Matthew 21:22 | The Apostles on civil leadership
Jesus could have rebuked the evil Emperor and the entire system, but instead, He pointed to the religious leaders. [Matthew 21:22 commentary]
- Despite the abuse of Roman authorities, the Apostles urged Christians to pray, intercede, & be thankful.
- They were more concerned about their “Christian testimony” and trusted God for the evils in the government that caused much misery.
- Timothy urged Christians to submit to authority so they may have a peaceful quiet life, godly and dignified in every way. (1 Timothy 2:1-2)
John 19:11 | Jesus on submission to government
It was the religious leaders who criticized and mocked Jesus. He often rebuked them by using parables and exposing legalism and their selfish motives.
Jesus could have criticized the oppressive government. Instead of telling them what to do or how the government should be run, He focused on ministry.
Jesus acknowledges God’s authority, even in an evil government
When Pilate asked Jesus, “Do You not know that I have authority to release You and authority to crucify You?” Jesus replied, “You would have no authority over Me if it were not given to you from above.“
What Jesus said points to the fact that all government is under God’s turf. We can only trust why He allows evil to reign. (Daniel 2:21)
Romans 13:2-7 | Submission to civil authority
Paul rebuked Christians who wanted to resist authority. However, there is a caveat, “Rulers are not a cause of fear for good behavior, but evil.” Meaning, the government was placed to stop criminals, even though they too may become abusive. [Full commentary]
- He was not justifying the actions of civil authority but saying that God appointed authority and will be the one to replace them.
- Paul warns Christians they would be arrested if they disobeyed. In the Philippines, NCCP was tagged communist front because they often criticized the government.
- He commands Christians to submit to civil authority because of the punitive action of the state and out of conscience.
1 Peter 2:17-18 | Submission to earthly masters
Christian testimony was essential to the apostles. Paul reminded Christians to honor everyone, love the brotherhood, fear God, and even honor the Emperor.
Jewish and Roman masters often abused Jewish servants. Paul asked them to submit with respect, even if their “boss” becomes unreasonable.
Peter placed special emphasis on young people
Young men are rebellious, the reason Peter told them to be “clothe in humility.” The point of Peter was to protect the testimony of Christians as peaceful people.
Titus 3:1-3 | Christians must submit
- Titus reminds them to be subject to rulers and authorities.
- To be obedient, ready for every good deed.

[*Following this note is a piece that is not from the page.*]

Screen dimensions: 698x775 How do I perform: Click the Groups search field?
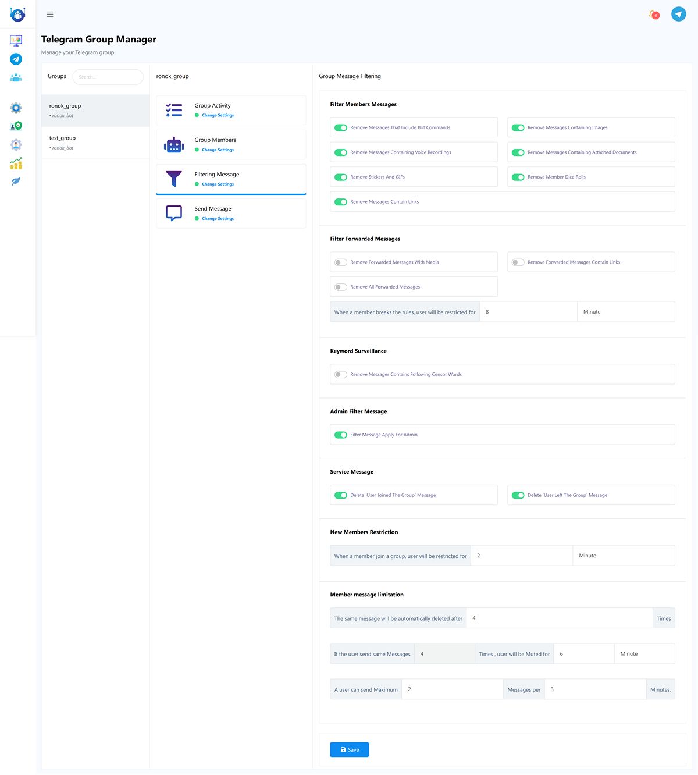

- Do not malign others but peaceable and gentle, showing every consideration for all men.
Isaiah 53 | The Jewish atrocity
In Biblical times, God’s people, the Israelites, submitted even to “bad leaders.” For example, the Assyrians, Egyptians, Romans, and their religious leaders abused them. They did it to honor God. [1 Peter 2:13–25]
During the middle ages, Jews were burned in troves, following the death plague. People blamed them because they were unaffected by it.
Jewish persecution progressed because non-Jews were envious
Anti-Semitism was rampant wherever they settled. In WW2, they submitted to Hitler’s evil reign to the point of execution.
Unlike other cultures who fight back by destroying communities, the Jewish people followed their laws on authority and daily discipline.
Those who refused to submit to authority
Genesis 2:6 | Adam and Eve
Adam and Eve had everything they needed. The serpent tempted them to want more. Their act of disobedience is rooted in their refusal to submit to God’s order of things in paradise.
Clearly, it was a test to which God knew they would fail. Nonetheless, He permitted the devil to tempt them to accomplish His greater plan for humanity’s redemption.
When we’re fully restored with God in heaven, submitting to the omnipotent authority of God will be our nature.